Next Generation CFTR Potentiator Receives Orphan Status for Cystic Fibrosis Treatment
FDA has granted Orphan Drug Designation to Concert Pharmaceutical’s next generation CFTR potentiator drug candidate CTP-656.
CTP-656 is a deuterium-modified version of the potentiator ivacaftor (Kalydeco®) marketed by Vertex Pharmaceuticals. It is being developed for the treatment of cystic fibrosis, as a novel CFTR potentiator with more stability based on the company’s DCE Platform® that would offer next generation, once-daily dosing instead of the present twice daily dosing system.

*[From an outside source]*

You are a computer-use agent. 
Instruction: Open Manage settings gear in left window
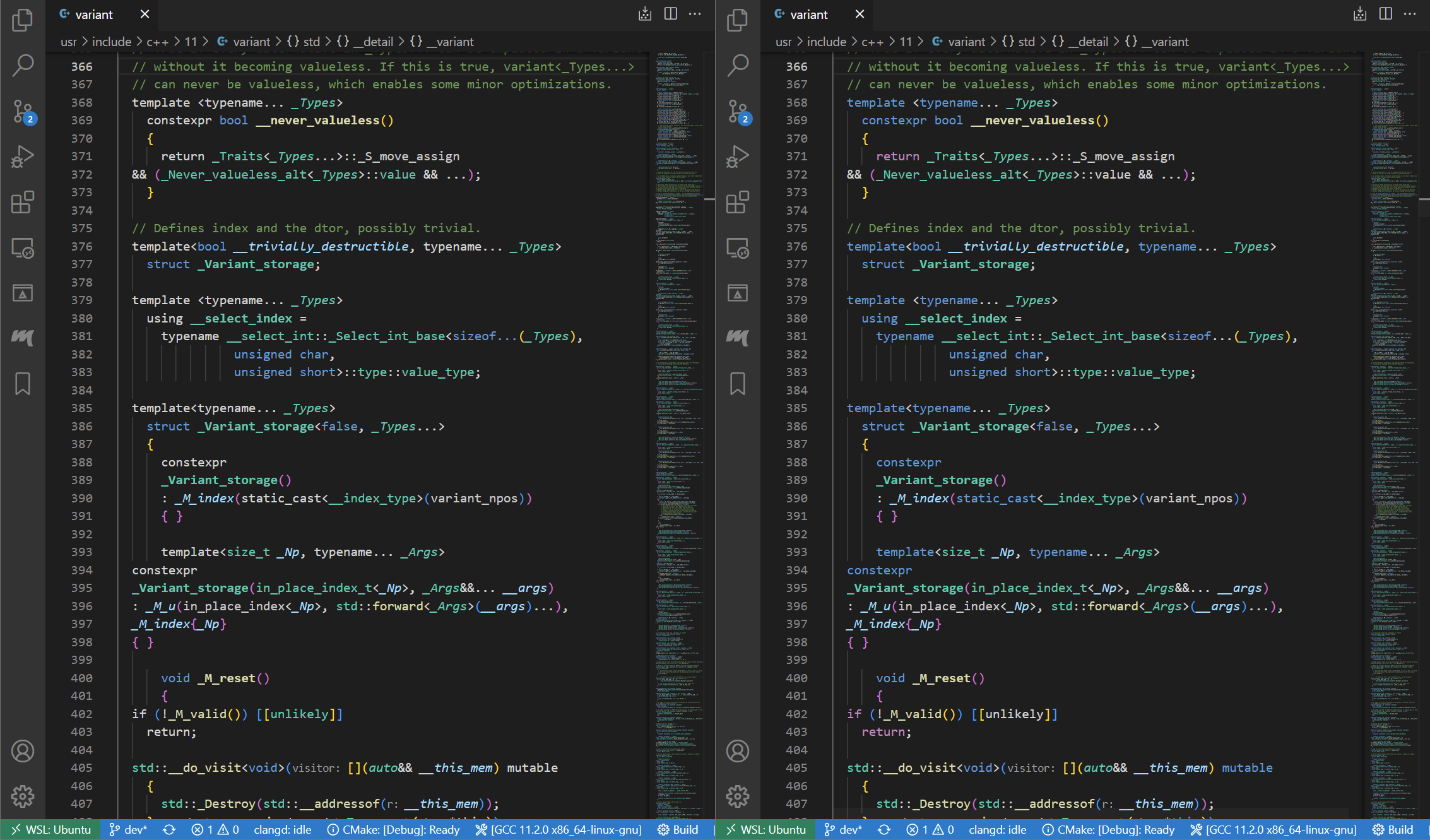pos(23,796)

The Orphan Drug Designation came just days after Concert released the further details about the development plan related to the drug CTP-656 in U.S and Europe.
The company initiated a Phase II clinical study for evaluating the drug candidate in cystic fibrosis patients with gating mutations. The topline results from the Phase II trial are anticipated by the end of 2017. Concert is planning to initiate an open-label Phase II trial in Europe in the second quarter of 2017.

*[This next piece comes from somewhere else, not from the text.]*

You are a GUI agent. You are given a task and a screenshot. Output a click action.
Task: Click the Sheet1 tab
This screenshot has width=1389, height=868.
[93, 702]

Mechanism of action of Ivacaftor (credit: Intochopen.com)
The novel drug candidate encodes for a protein CFTR (cystic fibrosis transmembrane conductance regulator) which is associated with the regulation of sweat, mucus clearance and digestion components. The company is further planning to develop more effective combinations by partnering with other “potentially complementary CFTR modulators” for the treatment of different types of mutation including homozygous F508de.

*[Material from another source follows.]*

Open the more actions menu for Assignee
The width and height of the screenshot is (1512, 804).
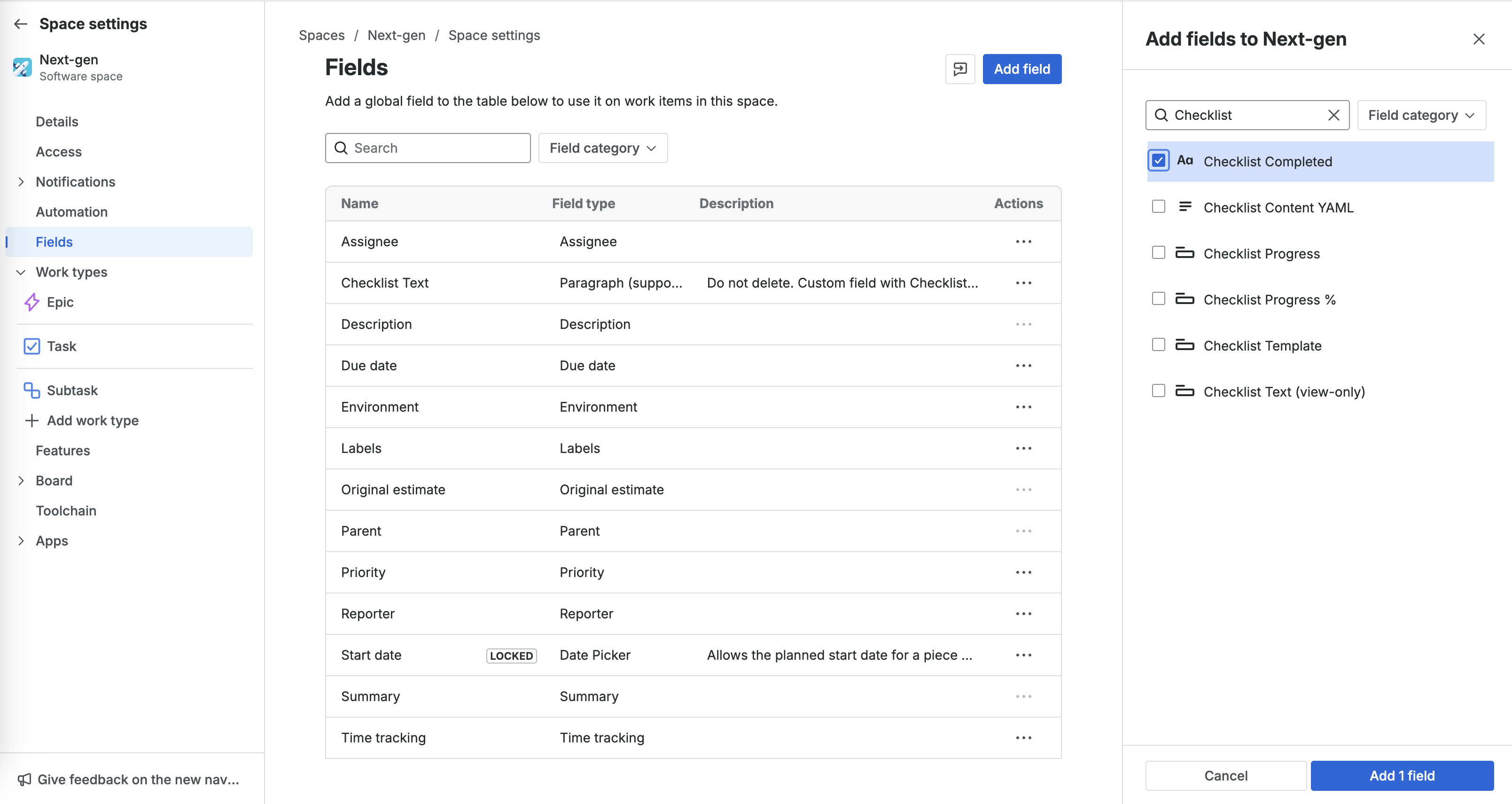click(1023, 242)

Cystic fibrosis is a life-threatening, hereditary genetic disorder not only affecting lungs, but also the pancreas, liver, kidneys, and intestine. Estimation of Cystic Fibrosis Foundation suggests approximately 70,000 people worldwide have cystic fibrosis. Till date, there is no cure for the disease.
Mostly the treatment includes managing the symptoms related to cystic fibrosis but some approved treatments available in the market with specific CFTR mutations are Vertex’s Kalydeco (ivacaftor) and Orkambi (lumacaftor/ivacaftor).
DCE Platform® approaches to modify the already approved drugs with deuterium substitution, which according to the company has the potential to boost clinical safety, tolerability or efficacy. The company is working with this approach in a wide range of pipeline of treatments including cystic fibrosis, central nervous systems (CNS) disorders, autoimmune and inflammatory diseases.
The company has a record of partnerships with other companies such as Jazz Pharmaceuticals and Celgene to develop deuterium-modified versions of Xyrem and Otezla respectively. Other drugs such as Incyte’s Jakafi is modified without partnering with the company.